_Task statement_: In the entries below, find every line with "toolbar" and copy it.

Dataset entries:
▼
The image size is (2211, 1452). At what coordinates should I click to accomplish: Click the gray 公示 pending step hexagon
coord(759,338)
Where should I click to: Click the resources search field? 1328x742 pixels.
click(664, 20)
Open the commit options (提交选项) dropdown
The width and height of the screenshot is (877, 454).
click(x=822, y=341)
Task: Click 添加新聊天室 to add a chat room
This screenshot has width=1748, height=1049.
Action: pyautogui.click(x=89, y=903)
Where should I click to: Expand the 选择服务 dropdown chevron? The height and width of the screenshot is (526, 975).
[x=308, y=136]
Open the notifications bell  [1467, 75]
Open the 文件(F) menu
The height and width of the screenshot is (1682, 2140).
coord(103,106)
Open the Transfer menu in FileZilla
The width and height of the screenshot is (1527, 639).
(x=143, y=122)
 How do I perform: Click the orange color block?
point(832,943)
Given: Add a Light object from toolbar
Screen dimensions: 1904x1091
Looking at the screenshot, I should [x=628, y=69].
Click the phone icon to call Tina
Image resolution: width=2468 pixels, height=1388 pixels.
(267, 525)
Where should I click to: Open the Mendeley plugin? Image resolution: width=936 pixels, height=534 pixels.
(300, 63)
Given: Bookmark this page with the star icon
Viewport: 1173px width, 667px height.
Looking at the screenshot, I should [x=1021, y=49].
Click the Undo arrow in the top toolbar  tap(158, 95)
▲
_Solution for this exercise_:
Given: Add a Light object from toolbar
Click the Undo arrow in the top toolbar  tap(158, 95)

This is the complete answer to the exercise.